■ Work required:
Looking at the entries underneath, work out how many lines contain "each". Write only that number.

■ Records supplied:
= = =

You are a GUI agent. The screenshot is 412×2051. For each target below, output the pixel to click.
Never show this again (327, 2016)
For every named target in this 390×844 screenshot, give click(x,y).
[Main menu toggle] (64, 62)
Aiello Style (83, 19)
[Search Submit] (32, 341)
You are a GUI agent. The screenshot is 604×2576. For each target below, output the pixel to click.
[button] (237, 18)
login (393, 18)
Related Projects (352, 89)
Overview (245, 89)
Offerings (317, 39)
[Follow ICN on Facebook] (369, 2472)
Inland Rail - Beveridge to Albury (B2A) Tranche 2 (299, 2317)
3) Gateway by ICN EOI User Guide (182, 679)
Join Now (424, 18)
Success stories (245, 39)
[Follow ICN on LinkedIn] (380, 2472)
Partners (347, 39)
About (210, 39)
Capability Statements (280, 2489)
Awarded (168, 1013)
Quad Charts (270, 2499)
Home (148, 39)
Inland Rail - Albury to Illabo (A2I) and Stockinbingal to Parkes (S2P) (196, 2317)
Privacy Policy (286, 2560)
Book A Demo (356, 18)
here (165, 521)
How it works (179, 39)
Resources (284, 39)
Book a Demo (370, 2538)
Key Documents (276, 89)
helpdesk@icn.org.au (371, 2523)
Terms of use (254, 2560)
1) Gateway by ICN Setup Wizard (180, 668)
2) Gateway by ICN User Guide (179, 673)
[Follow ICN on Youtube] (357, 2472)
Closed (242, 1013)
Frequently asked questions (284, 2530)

= = =

■ Response below:
2